▸ **TASK PROMPT**: Output the data below verbatim, line for line, with no changes.

▸ **Records contained in a dataset**:
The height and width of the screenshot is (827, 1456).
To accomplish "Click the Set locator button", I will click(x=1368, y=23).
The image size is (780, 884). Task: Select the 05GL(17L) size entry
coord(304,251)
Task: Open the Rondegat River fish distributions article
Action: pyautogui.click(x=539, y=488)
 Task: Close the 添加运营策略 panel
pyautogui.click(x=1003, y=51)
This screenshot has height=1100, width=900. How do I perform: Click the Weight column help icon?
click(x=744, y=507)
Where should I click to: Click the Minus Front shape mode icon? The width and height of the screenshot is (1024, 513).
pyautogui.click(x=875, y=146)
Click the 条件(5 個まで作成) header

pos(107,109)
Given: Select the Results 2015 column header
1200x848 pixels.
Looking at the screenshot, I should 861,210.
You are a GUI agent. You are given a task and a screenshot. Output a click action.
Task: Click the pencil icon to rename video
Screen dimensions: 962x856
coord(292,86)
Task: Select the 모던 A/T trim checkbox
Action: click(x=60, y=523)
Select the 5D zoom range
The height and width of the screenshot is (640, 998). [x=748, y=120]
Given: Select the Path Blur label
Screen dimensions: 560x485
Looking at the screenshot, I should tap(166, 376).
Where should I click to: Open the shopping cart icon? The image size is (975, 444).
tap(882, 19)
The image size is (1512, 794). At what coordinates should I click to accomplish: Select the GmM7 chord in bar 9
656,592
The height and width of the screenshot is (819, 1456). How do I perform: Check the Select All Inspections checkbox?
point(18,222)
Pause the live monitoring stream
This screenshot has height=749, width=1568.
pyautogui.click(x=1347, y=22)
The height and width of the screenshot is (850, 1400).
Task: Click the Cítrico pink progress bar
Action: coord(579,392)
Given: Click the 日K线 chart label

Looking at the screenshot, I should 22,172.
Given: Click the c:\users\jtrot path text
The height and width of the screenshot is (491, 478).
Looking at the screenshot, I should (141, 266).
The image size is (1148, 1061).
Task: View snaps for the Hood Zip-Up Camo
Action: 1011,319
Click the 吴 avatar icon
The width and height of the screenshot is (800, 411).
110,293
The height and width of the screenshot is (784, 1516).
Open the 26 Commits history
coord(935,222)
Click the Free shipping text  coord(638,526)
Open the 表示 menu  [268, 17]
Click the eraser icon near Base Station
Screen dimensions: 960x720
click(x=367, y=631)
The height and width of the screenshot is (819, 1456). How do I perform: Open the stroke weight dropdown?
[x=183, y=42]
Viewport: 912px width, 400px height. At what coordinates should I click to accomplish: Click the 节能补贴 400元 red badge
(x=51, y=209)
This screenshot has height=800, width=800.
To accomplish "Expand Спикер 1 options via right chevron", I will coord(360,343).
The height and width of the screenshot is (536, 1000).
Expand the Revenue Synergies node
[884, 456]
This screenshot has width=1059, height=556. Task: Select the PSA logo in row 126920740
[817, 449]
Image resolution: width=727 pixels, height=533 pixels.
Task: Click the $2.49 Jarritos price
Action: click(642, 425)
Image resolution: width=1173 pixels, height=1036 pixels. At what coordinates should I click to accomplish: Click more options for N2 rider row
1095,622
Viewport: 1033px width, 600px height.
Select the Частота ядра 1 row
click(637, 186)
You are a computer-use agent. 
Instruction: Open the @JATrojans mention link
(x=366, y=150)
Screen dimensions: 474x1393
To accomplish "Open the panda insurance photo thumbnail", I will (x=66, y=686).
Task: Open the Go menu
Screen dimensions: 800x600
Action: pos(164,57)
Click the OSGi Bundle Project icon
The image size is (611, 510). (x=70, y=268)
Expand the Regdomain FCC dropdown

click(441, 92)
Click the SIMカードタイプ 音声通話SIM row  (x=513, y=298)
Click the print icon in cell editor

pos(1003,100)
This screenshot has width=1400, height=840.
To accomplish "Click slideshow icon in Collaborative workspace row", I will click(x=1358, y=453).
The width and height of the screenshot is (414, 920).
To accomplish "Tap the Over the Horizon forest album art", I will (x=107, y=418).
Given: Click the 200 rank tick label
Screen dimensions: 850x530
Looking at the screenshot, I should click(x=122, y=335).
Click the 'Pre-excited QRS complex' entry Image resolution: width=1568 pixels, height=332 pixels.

▸ **WRITTEN RESPONSE**:
The height and width of the screenshot is (827, 1456).
To accomplish "Click the Set locator button", I will click(x=1368, y=23).
The image size is (780, 884). Task: Select the 05GL(17L) size entry
coord(304,251)
Task: Open the Rondegat River fish distributions article
Action: pyautogui.click(x=539, y=488)
 Task: Close the 添加运营策略 panel
pyautogui.click(x=1003, y=51)
This screenshot has height=1100, width=900. How do I perform: Click the Weight column help icon?
click(x=744, y=507)
Where should I click to: Click the Minus Front shape mode icon? The width and height of the screenshot is (1024, 513).
pyautogui.click(x=875, y=146)
Click the 条件(5 個まで作成) header

pos(107,109)
Given: Select the Results 2015 column header
1200x848 pixels.
Looking at the screenshot, I should 861,210.
You are a GUI agent. You are given a task and a screenshot. Output a click action.
Task: Click the pencil icon to rename video
Screen dimensions: 962x856
coord(292,86)
Task: Select the 모던 A/T trim checkbox
Action: click(x=60, y=523)
Select the 5D zoom range
The height and width of the screenshot is (640, 998). [x=748, y=120]
Given: Select the Path Blur label
Screen dimensions: 560x485
Looking at the screenshot, I should tap(166, 376).
Where should I click to: Open the shopping cart icon? The image size is (975, 444).
tap(882, 19)
The image size is (1512, 794). At what coordinates should I click to accomplish: Select the GmM7 chord in bar 9
656,592
The height and width of the screenshot is (819, 1456). How do I perform: Check the Select All Inspections checkbox?
point(18,222)
Pause the live monitoring stream
This screenshot has height=749, width=1568.
pyautogui.click(x=1347, y=22)
The height and width of the screenshot is (850, 1400).
Task: Click the Cítrico pink progress bar
Action: coord(579,392)
Given: Click the 日K线 chart label

Looking at the screenshot, I should 22,172.
Given: Click the c:\users\jtrot path text
The height and width of the screenshot is (491, 478).
Looking at the screenshot, I should (141, 266).
The image size is (1148, 1061).
Task: View snaps for the Hood Zip-Up Camo
Action: 1011,319
Click the 吴 avatar icon
The width and height of the screenshot is (800, 411).
110,293
The height and width of the screenshot is (784, 1516).
Open the 26 Commits history
coord(935,222)
Click the Free shipping text  coord(638,526)
Open the 表示 menu  [268, 17]
Click the eraser icon near Base Station
Screen dimensions: 960x720
click(x=367, y=631)
The height and width of the screenshot is (819, 1456). How do I perform: Open the stroke weight dropdown?
[x=183, y=42]
Viewport: 912px width, 400px height. At what coordinates should I click to accomplish: Click the 节能补贴 400元 red badge
(x=51, y=209)
This screenshot has height=800, width=800.
To accomplish "Expand Спикер 1 options via right chevron", I will coord(360,343).
The height and width of the screenshot is (536, 1000).
Expand the Revenue Synergies node
[884, 456]
This screenshot has width=1059, height=556. Task: Select the PSA logo in row 126920740
[817, 449]
Image resolution: width=727 pixels, height=533 pixels.
Task: Click the $2.49 Jarritos price
Action: click(642, 425)
Image resolution: width=1173 pixels, height=1036 pixels. At what coordinates should I click to accomplish: Click more options for N2 rider row
1095,622
Viewport: 1033px width, 600px height.
Select the Частота ядра 1 row
click(637, 186)
You are a computer-use agent. 
Instruction: Open the @JATrojans mention link
(x=366, y=150)
Screen dimensions: 474x1393
To accomplish "Open the panda insurance photo thumbnail", I will (x=66, y=686).
Task: Open the Go menu
Screen dimensions: 800x600
Action: pos(164,57)
Click the OSGi Bundle Project icon
The image size is (611, 510). (x=70, y=268)
Expand the Regdomain FCC dropdown

click(441, 92)
Click the SIMカードタイプ 音声通話SIM row  (x=513, y=298)
Click the print icon in cell editor

pos(1003,100)
This screenshot has width=1400, height=840.
To accomplish "Click slideshow icon in Collaborative workspace row", I will click(x=1358, y=453).
The width and height of the screenshot is (414, 920).
To accomplish "Tap the Over the Horizon forest album art", I will (x=107, y=418).
Given: Click the 200 rank tick label
Screen dimensions: 850x530
Looking at the screenshot, I should click(x=122, y=335).
Click the 'Pre-excited QRS complex' entry Image resolution: width=1568 pixels, height=332 pixels.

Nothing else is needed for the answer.